Richard Therrien
Dimanche, comme sur scène, Mariana a fait du Mariana, au risque d'écorcher les plus chastes oreilles et de provoquer les malaises les plus prononcés.
Dimanche, comme sur scène, Mariana a fait du Mariana, au risque d'écorcher les plus chastes oreilles et de provoquer les malaises les plus prononcés.

TLMEP : Insolente Mariana

CHRONIQUE / Mariana Mazza n'était là pour convaincre personne à Tout le monde en parle. Ni ses fans qui apprécient d'emblée son irrévérence et sa franchise, encore moins ceux qui décrient sa vulgarité sur les réseaux sociaux. Dimanche, comme sur scène, Mariana a fait du Mariana, au risque d'écorcher les plus chastes oreilles et de provoquer les malaises les plus prononcés.

Ce n'est toujours pas hier que Laurent Duvernay-Tardif, à qui je décerne l'étoile du match, a laissé poindre ne serait-ce qu'un minuscule défaut. «Notre personne préférée depuis deux semaines» ira-t-il rencontrer le président américain, comme le veut la tradition pour les vainqueurs du Super Bowl? Si son équipe y va, sûrement. Et si la moitié décidait de ne pas y aller? Il reconsidérerait sa décision. Le médecin footballeur ne croit pas se lancer un jour en politique, même si son grand-père, aussi son mentor, a été ministre des Transports dans le cabinet de René Lévesque. Ambassadeur d'Héma-Québec, il donne son sang mais pas encore ses cellules souches. «On serait tous un peu intéressés», a blagué Guy A. La carte du fou du roi: «Profite bien de toute cette gloire car dans un avenir pas si lointain, tu ne seras qu'un pauvre médecin.»

«Guy! Guy! Guy!» a scandé l'assistance en voyant arriver Guy Lafleur, de retour d'une longue convalescence. La légende du hockey a subi un quadruple pontage et l'ablation du lobe supérieur de son poumon droit, qui contenait une tache cancéreuse. «Je fumais parce que je voulais que les autres soient à la même vitesse que moi», a blagué le démon blond, qui a encore un peu le souffle court. C'est après avoir visité des vignobles dans la vallée du Niagara qu'il a eu envie de lancer des vins à son nom, qui seront vendus à partir du 24 février. Des spiritueux suivront. «Ça débloque [les artères]», a poursuivi Lafleur, qui a raconté avoir volé la coupe Stanley en 1978, pour faire ensuite la tournée des discothèques. Au terme de sa carrière de joueur, il aurait aimé travailler plus activement au sein de l'organisation du Canadien ou des Nordiques.
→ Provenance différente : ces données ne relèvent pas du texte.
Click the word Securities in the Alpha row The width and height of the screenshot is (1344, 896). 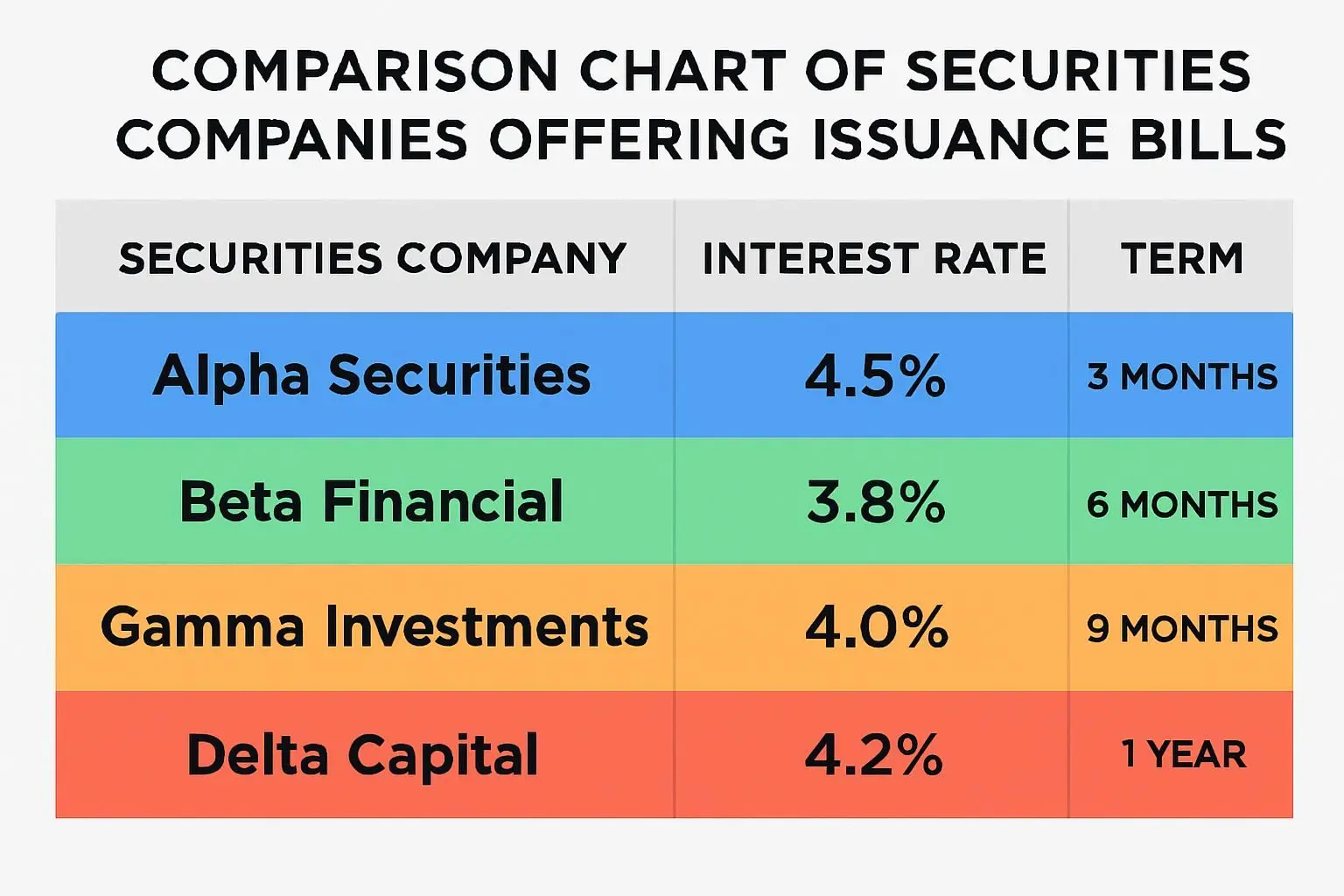tap(459, 376)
De plus tristes nouvelles concernent son ancien coéquipier Guy Lapointe, atteint d'un cancer de la gorge, et qui ne parvient plus à manger.

Il n'y a vraiment aucune limite à ce que Mariana Mazza peut dire en ondes, même assise entre les plus modérés Laurent Duvernay-Tardif et Guy Lafleur. «Je suis beaucoup moins vulgaire qu'on le prétend», affirme pourtant l'humoriste, avant d'ajouter: «Ceux qui ont pas aimé Femme ta gueule, venez pas voir Impolie.» Son deuxième spectacle ne comptera que 100 représentations et sera suivi d'un second volet, intitulé Polie, parce que «c'est pas vrai qu'on a juste une seule facette dans la vie.» «Si ça te choque, viens pas voir mon show, tu vas fendre en huit», répond-elle à François Lambert, qui l'a insultée sur Facebook. «On n'a jamais eu autant d'opinions, mais on n'a jamais eu autant rien à dire», dit-elle au sujet des réseaux sociaux, «un vecteur d'intimidation et de méchanceté». Elle ne renie pas son tatouage d'Éric Lapointe, mais... «Maintenant, je dis que c'est Elvis Presley... avant de mourir.»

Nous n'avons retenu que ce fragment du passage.